_THE TASK_. Collect and copy out every line of the records that contains the word "Viewport".

(Item coordinate data)

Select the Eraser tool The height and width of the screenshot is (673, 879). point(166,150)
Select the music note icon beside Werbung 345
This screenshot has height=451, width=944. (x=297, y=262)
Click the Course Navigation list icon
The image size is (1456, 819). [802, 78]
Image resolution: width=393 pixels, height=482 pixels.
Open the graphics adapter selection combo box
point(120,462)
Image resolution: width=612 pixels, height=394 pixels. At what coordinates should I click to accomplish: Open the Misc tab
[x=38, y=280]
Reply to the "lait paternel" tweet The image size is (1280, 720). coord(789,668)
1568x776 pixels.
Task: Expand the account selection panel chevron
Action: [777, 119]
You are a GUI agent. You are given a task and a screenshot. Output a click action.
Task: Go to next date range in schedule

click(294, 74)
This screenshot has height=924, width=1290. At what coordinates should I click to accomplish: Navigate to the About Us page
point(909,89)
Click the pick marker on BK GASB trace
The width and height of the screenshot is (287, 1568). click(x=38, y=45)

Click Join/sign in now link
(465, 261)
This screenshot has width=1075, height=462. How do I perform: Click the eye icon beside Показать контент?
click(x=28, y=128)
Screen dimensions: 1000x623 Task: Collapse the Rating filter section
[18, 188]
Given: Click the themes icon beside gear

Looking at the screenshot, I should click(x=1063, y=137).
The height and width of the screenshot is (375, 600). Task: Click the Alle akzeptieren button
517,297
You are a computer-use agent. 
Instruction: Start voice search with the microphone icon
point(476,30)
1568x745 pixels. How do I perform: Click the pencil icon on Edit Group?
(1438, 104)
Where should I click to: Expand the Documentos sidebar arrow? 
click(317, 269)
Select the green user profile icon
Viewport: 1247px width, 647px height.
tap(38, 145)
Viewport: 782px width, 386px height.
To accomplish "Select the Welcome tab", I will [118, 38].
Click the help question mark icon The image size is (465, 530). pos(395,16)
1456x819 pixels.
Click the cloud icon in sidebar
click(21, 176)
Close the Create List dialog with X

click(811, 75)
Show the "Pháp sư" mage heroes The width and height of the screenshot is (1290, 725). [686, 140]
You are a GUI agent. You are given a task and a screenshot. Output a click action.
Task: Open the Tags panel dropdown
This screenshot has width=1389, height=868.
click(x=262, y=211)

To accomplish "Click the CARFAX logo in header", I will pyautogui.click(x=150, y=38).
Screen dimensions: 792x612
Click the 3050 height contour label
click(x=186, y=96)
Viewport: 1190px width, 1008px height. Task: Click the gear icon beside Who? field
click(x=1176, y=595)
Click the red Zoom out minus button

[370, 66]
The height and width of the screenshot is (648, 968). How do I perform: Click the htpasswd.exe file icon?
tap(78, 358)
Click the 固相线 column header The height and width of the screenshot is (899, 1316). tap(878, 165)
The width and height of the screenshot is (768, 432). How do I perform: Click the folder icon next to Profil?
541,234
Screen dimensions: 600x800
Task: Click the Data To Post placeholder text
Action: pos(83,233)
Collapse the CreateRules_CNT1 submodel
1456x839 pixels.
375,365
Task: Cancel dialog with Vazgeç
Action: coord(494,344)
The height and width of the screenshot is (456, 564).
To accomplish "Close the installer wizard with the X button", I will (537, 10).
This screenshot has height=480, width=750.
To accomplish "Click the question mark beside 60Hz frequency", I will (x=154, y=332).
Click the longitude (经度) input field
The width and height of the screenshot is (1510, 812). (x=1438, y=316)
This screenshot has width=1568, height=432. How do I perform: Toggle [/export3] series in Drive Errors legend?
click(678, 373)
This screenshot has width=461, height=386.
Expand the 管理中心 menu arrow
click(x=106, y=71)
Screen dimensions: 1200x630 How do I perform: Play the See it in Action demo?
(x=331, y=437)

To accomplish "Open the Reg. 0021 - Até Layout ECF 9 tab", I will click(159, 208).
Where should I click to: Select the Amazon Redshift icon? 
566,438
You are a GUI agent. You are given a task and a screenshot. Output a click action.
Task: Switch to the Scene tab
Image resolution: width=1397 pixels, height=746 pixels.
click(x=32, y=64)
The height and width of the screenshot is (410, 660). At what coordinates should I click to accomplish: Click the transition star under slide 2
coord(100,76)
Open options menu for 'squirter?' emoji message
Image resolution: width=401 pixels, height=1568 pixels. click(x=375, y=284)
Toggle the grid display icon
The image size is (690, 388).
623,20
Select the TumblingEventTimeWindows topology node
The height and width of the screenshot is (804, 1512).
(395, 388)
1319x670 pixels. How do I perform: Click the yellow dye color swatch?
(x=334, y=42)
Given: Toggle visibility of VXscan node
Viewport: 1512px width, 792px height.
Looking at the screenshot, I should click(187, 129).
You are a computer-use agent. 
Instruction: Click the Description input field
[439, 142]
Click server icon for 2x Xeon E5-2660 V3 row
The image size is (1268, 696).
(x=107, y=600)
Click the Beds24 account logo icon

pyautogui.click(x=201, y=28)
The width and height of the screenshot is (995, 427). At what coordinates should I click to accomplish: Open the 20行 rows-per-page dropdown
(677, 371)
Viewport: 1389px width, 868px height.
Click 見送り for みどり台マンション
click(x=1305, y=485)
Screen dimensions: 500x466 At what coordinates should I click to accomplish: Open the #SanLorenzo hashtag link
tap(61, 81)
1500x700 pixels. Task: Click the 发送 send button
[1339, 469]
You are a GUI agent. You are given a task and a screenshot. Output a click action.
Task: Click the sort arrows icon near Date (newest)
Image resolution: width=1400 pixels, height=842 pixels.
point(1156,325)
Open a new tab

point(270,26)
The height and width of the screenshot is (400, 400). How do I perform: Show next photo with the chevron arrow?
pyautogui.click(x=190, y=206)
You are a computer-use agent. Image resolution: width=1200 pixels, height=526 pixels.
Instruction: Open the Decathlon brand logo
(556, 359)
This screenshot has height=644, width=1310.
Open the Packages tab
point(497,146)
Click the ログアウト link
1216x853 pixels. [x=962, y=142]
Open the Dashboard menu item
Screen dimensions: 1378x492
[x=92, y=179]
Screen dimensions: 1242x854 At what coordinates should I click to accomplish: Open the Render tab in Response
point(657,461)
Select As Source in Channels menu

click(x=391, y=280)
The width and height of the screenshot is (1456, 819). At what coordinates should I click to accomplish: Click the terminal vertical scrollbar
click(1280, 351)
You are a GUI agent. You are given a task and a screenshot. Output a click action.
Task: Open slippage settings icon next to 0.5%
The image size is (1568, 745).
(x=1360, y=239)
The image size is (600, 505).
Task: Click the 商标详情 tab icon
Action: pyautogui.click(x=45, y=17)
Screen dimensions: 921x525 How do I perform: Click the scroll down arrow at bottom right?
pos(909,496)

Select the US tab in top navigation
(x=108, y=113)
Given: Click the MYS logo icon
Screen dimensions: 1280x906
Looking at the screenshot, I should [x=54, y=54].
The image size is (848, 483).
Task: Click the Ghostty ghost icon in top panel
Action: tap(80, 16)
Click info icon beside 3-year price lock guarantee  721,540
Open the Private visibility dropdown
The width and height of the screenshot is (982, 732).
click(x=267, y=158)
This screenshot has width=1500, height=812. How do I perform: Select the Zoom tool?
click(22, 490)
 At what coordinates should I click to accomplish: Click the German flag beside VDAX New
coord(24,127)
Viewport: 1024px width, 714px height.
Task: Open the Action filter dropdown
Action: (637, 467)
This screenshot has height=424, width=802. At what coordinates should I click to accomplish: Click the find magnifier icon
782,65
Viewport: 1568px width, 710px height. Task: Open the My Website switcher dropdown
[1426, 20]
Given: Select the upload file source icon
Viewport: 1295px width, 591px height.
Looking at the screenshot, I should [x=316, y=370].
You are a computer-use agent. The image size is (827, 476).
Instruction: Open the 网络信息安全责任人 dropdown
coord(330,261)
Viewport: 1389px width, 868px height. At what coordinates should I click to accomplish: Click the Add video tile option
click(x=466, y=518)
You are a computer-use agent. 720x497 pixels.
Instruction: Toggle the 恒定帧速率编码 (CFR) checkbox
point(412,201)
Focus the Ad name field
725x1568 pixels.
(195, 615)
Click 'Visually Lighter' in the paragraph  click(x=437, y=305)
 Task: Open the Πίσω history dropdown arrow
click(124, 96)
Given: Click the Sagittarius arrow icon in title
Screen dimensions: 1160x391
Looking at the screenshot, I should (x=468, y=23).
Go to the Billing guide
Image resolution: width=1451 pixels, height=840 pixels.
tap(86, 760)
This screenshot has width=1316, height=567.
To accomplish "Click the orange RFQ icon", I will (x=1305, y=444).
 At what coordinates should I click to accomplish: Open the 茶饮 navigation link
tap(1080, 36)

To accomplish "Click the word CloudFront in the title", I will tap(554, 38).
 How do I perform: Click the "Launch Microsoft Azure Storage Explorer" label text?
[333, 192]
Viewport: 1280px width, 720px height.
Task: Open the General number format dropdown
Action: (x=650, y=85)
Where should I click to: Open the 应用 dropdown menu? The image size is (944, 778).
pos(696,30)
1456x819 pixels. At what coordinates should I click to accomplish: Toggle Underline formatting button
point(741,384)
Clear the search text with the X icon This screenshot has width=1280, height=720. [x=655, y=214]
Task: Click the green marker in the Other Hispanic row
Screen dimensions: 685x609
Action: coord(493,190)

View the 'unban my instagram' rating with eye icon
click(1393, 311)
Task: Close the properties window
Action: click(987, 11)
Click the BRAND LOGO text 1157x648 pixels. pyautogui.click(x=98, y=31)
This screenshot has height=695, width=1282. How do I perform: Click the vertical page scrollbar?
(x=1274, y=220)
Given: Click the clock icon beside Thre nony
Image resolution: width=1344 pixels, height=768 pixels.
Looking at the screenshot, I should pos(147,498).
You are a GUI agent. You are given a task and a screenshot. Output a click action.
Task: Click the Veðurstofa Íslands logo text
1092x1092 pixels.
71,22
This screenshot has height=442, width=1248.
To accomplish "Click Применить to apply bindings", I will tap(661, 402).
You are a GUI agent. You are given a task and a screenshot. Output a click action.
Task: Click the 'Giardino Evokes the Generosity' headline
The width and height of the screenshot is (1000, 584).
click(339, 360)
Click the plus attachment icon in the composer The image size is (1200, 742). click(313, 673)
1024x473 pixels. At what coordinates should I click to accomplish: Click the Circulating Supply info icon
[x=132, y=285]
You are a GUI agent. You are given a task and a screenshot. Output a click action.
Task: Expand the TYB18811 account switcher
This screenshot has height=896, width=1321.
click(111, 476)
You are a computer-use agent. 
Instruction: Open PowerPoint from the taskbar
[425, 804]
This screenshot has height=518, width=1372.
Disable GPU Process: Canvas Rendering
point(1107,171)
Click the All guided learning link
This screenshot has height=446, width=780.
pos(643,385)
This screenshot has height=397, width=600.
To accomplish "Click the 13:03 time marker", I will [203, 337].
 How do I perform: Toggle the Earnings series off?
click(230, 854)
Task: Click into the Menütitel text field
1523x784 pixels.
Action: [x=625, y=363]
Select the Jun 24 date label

_FULL SOLUTION_.
Viewport: 1247px width, 647px height.
Viewport: 782px width, 386px height.
Viewport: 1190px width, 1008px height. Task: Click the gear icon beside Who? field
Viewport: 1512px width, 792px height.
Viewport: 1389px width, 868px height.
Viewport: 1024px width, 714px height.
Viewport: 1568px width, 710px height. Task: Open the My Website switcher dropdown
Viewport: 1295px width, 591px height.
Viewport: 1389px width, 868px height. At what coordinates should I click to accomplish: Click the Add video tile option
Viewport: 1280px width, 720px height.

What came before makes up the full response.